As far as rebound goes, set it to where you like it.


----------



## J5isalive (Jul 16, 2006)

what about the preload....i have no idea where to set that? or does it not make much of a difference if i set the fork up to be real stiff.

Thanks again. I'm realling enjoying it.


----------



## snaky69 (Mar 8, 2005)

The preload is done by the air AFAIK.


----------



## J5isalive (Jul 16, 2006)

no preload is done my a 4mm allen key on the left hand side.

John


----------



## Vinny A (Oct 8, 2006)

IIRC preload is the amount of sag you get when you sit on your bike. I think ideally you want 10-15% of your total amount of travel. But I'm gonna guess its not sagging much at all right now which is probably what you want.


----------



## spinwax (Dec 21, 2006)

I just got a 07 STP as well. 

The only changes I have made is remove the front brake, lowered the stem (put shims on the top), and got a Shadow crow seat ( I couldnt stand that fricken white thing). 

Why did you already replace the brake? My fricken BB5 couldnt work any better. I know the 7 is a better brake, but have not found a reason to replace it yet. 

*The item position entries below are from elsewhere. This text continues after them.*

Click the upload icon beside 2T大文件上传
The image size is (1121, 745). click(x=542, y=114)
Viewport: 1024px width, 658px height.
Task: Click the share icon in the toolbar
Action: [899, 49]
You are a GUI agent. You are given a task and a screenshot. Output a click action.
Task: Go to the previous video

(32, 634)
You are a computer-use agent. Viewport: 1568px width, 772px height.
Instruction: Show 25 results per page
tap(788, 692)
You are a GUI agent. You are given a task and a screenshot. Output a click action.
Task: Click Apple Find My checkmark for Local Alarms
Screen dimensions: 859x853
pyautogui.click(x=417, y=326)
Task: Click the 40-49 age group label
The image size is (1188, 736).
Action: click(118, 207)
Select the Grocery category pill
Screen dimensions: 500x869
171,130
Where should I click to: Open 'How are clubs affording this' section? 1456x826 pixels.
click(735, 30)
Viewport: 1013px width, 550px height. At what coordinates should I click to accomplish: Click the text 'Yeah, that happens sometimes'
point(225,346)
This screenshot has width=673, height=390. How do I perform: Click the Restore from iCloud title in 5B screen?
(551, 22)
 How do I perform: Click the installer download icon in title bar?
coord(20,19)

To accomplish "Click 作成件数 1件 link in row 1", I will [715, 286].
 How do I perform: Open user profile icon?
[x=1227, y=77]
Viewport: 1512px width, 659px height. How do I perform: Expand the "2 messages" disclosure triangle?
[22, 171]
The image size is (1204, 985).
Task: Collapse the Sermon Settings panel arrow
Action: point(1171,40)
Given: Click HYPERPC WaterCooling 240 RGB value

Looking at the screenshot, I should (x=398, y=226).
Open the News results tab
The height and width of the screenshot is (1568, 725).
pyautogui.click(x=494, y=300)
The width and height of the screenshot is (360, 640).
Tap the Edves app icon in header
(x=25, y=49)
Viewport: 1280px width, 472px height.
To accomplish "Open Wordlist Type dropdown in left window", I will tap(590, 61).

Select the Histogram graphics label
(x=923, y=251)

Do you like your bike so far? I love mine; I wish I was a better rider, but so far so good. :thumbsup:


----------



## J5isalive (Jul 16, 2006)

why did i replace the brake......

um....i had it sitting there not on a bike and it was a quick 10 minutes to change out the calipers LOL. The bb5 was working great, but i had a better brake and thought to myself i might as well change it.

I love the bike so far. rides great. i will be running it in a lot of BMX races this year actually in the cruiser class. should be a fun ride.

John


----------



## ontario_bike (Dec 29, 2006)

how much did u get ur STP for? some say u can get it for 800!!! way less than i have seen it for. I saw the lower end stp ss for 900!!! sounds sick ... im goign with the p.1 tho, cheaper (699) i dont need the best bike out there, and i like it.

so how much was urs?


----------



## J5isalive (Jul 16, 2006)

825 out the door. i called said what i was willing to pay and i wasn't willing to pay the tax. they said ok, i picked it up 2 days later. Probably could of got it cheaper but i wasn't in the mood to hassle them and i wanted to get it ordered as quickly as possible.


----------



## spinwax (Dec 21, 2006)

750 US dollars + tax from my local bike shop. 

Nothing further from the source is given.